■ Given task
Rewrite the entries from the one containing "Prof. Jung-Pyo Hong (455, 154)" down to the one containing "Guitar Jampacks (205, 2306)", replacing "Bluegrass" with "Folk" and keeping everything else unchanged. Leave the pictures out.

■ Dataset records

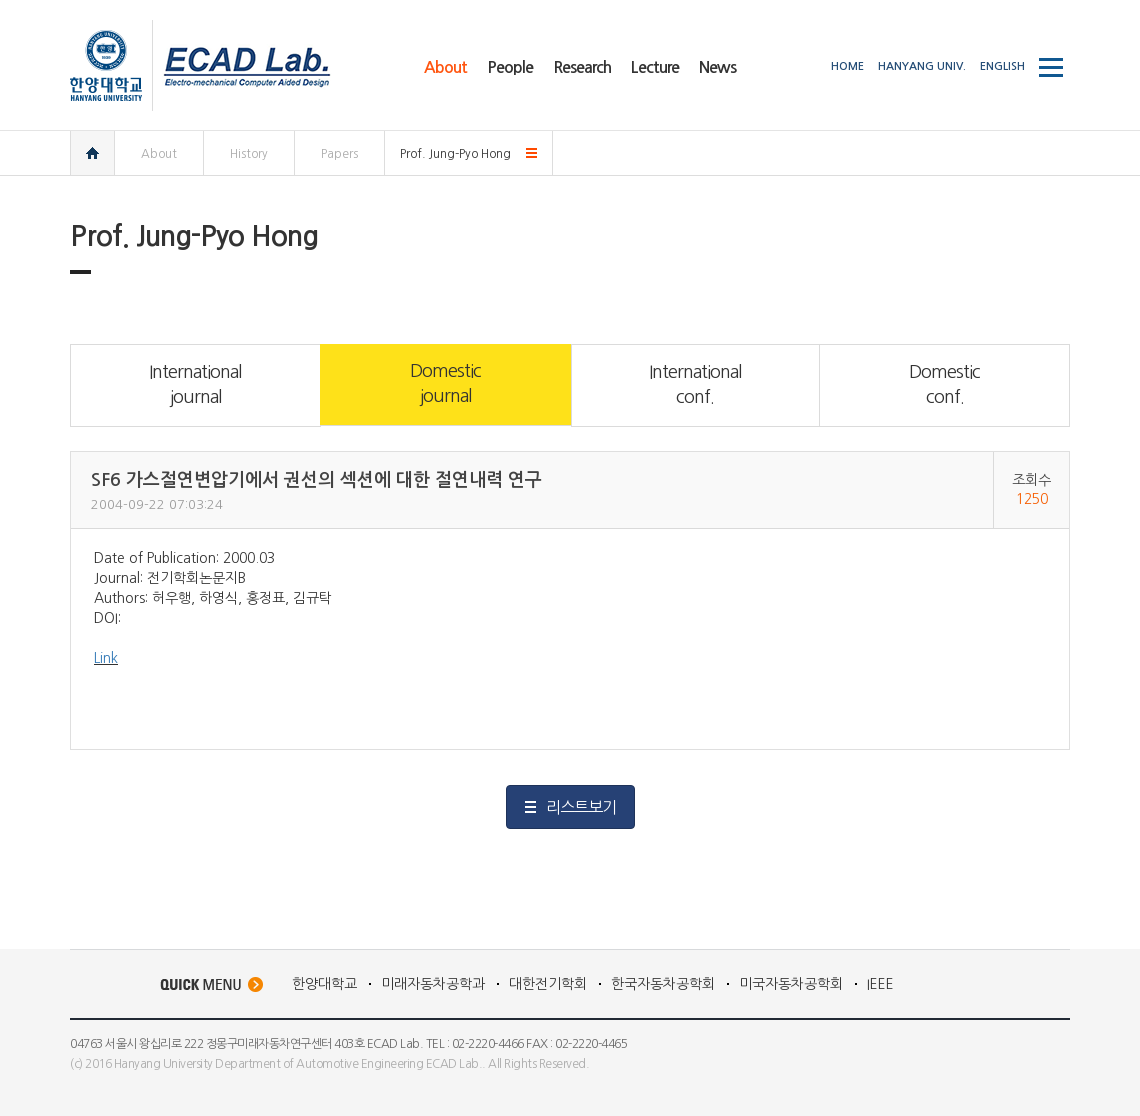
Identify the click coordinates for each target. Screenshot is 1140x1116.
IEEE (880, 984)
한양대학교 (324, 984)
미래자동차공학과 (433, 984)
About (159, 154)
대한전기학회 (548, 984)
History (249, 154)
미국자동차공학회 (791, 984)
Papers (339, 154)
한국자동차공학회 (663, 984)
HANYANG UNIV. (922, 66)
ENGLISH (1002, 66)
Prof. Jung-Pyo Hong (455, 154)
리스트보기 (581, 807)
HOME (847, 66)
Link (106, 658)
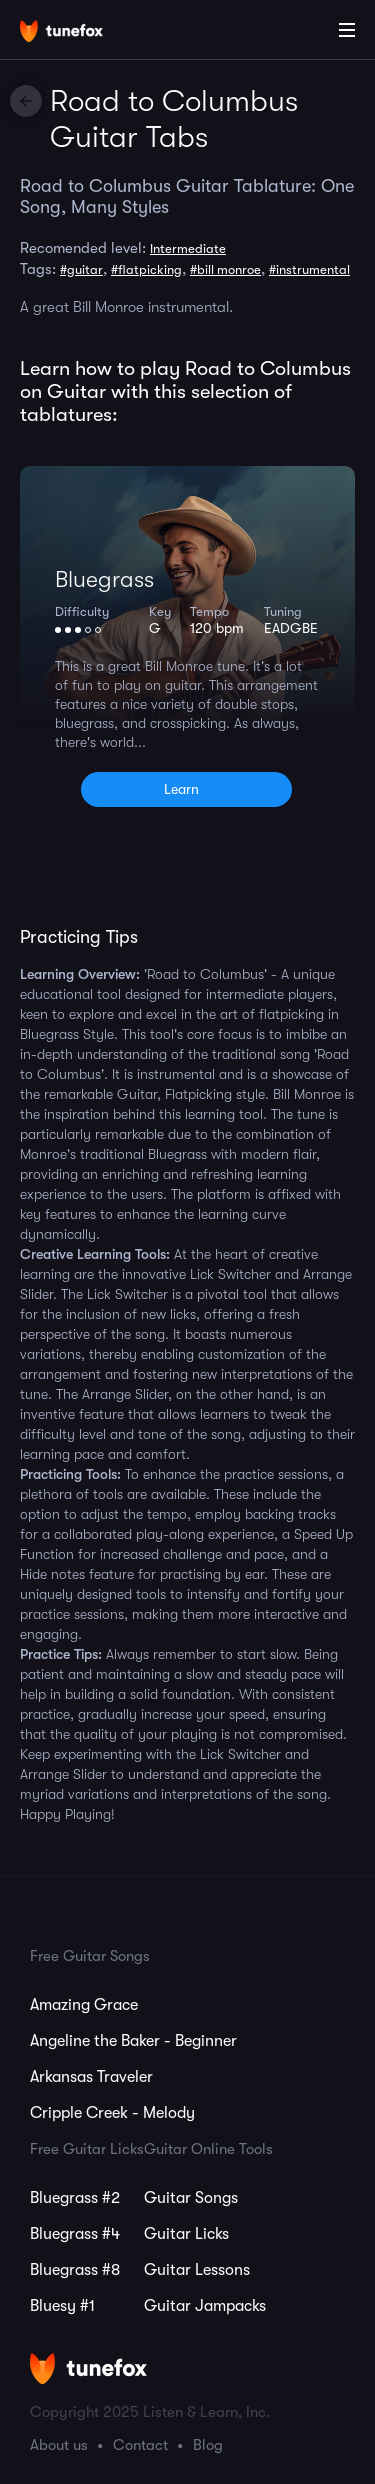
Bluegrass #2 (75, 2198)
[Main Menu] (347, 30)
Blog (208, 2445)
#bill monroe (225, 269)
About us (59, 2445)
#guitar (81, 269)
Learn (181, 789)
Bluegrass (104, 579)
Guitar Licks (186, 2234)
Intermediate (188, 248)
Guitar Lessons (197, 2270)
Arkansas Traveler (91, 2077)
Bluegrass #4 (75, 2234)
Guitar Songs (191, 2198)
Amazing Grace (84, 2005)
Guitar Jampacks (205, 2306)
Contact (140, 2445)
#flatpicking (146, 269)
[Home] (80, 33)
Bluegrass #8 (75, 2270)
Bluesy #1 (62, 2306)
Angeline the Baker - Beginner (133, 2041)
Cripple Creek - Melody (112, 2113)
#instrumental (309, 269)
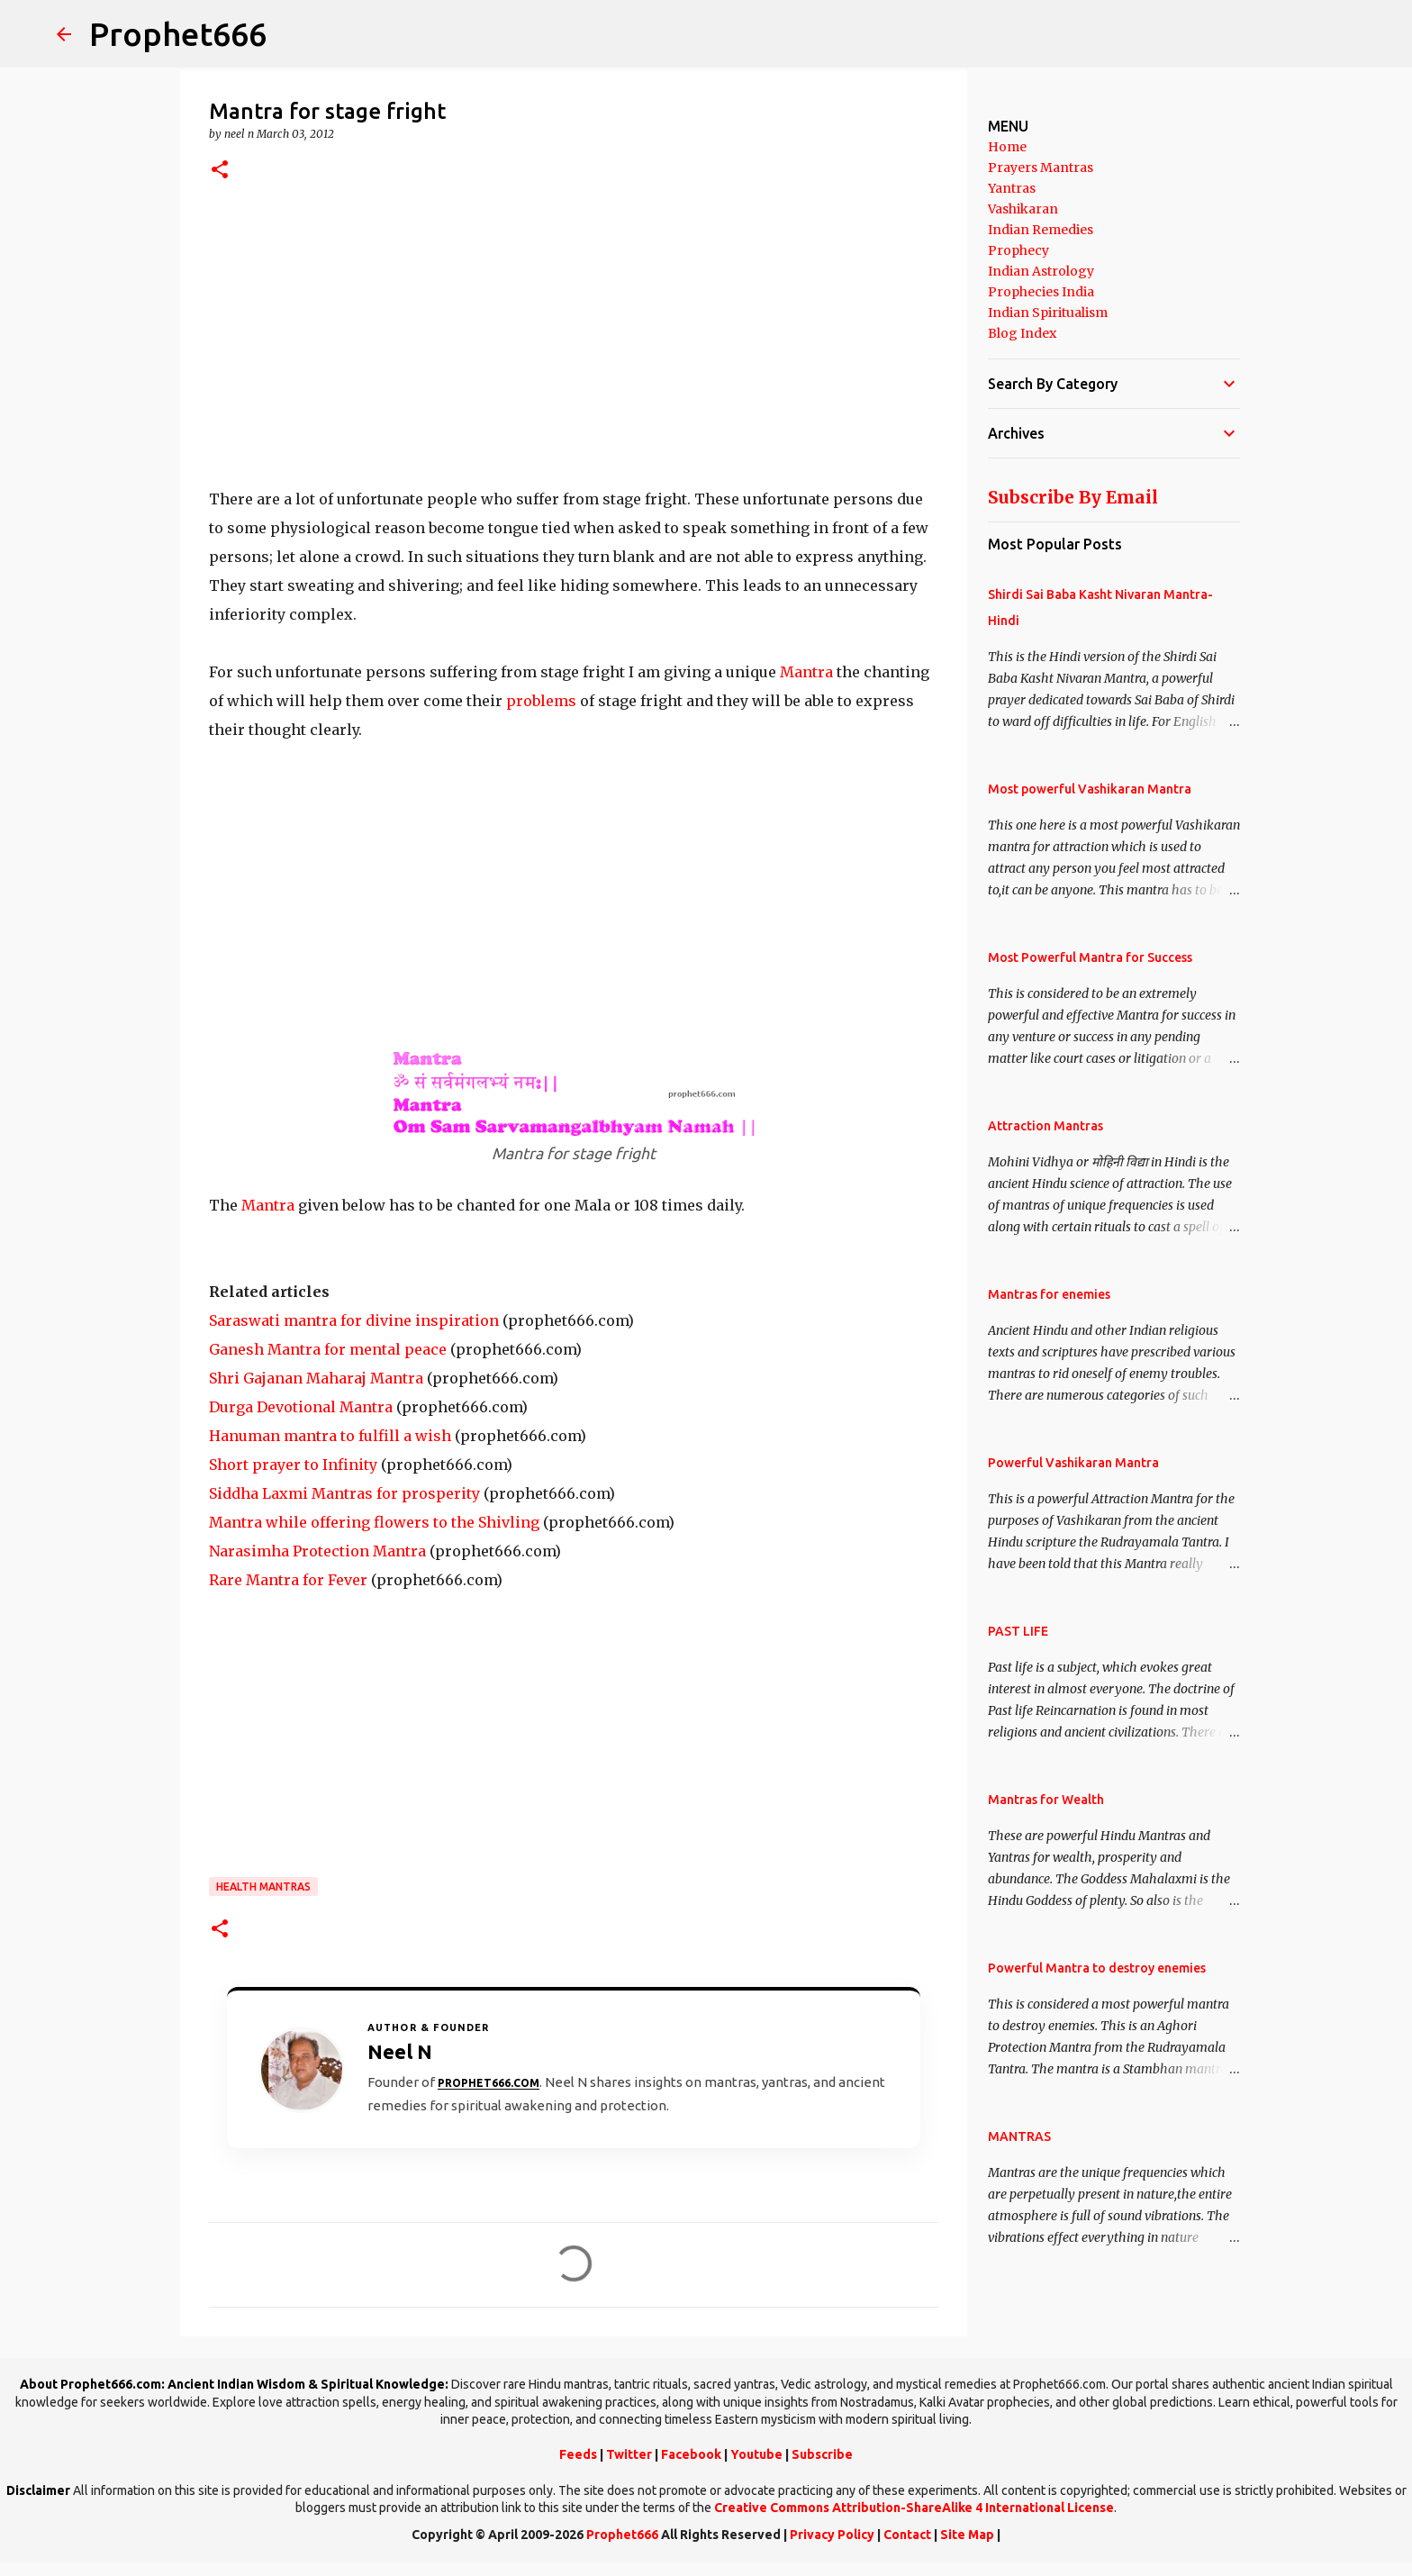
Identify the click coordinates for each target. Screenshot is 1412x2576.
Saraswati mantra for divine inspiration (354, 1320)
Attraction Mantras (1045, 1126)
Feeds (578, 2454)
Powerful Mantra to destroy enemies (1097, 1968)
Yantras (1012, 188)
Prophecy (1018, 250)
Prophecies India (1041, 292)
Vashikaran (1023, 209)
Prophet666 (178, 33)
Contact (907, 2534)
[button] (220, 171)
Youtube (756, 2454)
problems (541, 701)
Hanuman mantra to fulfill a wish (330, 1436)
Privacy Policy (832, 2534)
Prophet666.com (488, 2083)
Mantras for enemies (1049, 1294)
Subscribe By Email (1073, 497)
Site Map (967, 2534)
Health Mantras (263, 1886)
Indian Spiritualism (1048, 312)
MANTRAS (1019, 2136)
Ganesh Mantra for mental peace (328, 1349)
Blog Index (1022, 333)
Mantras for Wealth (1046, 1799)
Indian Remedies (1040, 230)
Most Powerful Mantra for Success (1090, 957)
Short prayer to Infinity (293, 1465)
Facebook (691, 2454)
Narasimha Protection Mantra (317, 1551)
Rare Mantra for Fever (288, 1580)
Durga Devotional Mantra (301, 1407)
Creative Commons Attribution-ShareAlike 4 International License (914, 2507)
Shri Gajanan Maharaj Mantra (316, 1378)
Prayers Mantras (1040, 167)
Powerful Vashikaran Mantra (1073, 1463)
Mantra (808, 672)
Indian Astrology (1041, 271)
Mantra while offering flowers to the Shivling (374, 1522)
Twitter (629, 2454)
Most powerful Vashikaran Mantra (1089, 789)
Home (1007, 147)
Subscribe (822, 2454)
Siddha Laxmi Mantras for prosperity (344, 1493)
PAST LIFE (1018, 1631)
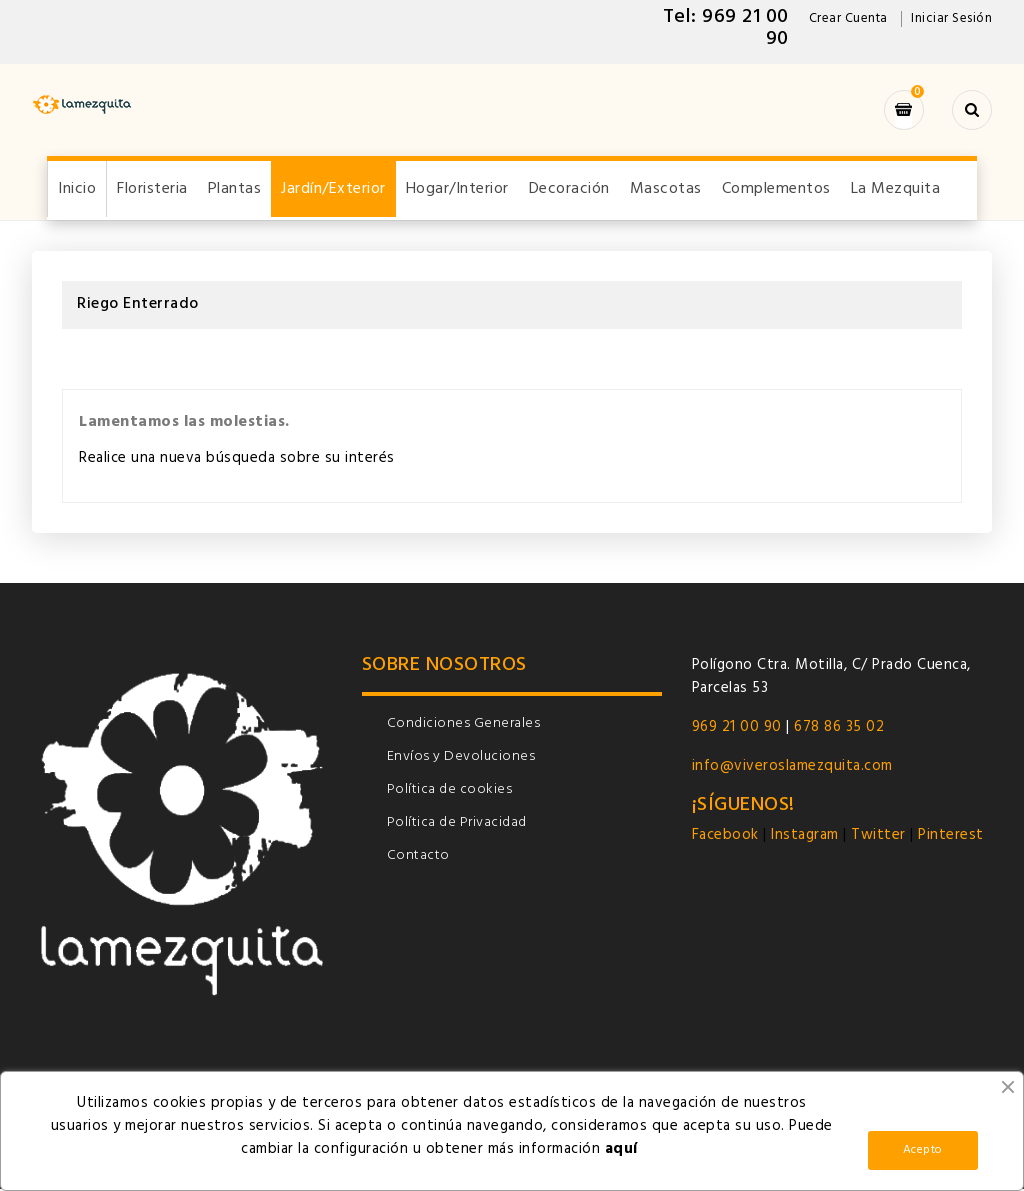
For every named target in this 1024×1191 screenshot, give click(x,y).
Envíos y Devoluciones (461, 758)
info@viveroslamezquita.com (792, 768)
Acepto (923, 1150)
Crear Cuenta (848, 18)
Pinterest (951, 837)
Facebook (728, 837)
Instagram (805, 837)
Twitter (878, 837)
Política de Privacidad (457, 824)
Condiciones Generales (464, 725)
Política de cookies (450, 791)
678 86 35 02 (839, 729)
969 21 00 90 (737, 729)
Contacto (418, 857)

■ Result of this exercise
Prof. Jung-Pyo Hong (455, 154)
리스트보기 (581, 807)
HOME (847, 66)
Link (106, 658)
Folk #2 (75, 2198)
[Main Menu] (347, 30)
Blog (208, 2445)
#bill monroe (225, 269)
About us (59, 2445)
#guitar (81, 269)
Learn (181, 789)
Folk (104, 579)
Guitar Licks (186, 2234)
Intermediate (188, 248)
Guitar Lessons (197, 2270)
Arkansas Traveler (91, 2077)
Folk #4 (75, 2234)
Guitar Songs (191, 2198)
Amazing Grace (84, 2005)
Guitar Jampacks (205, 2306)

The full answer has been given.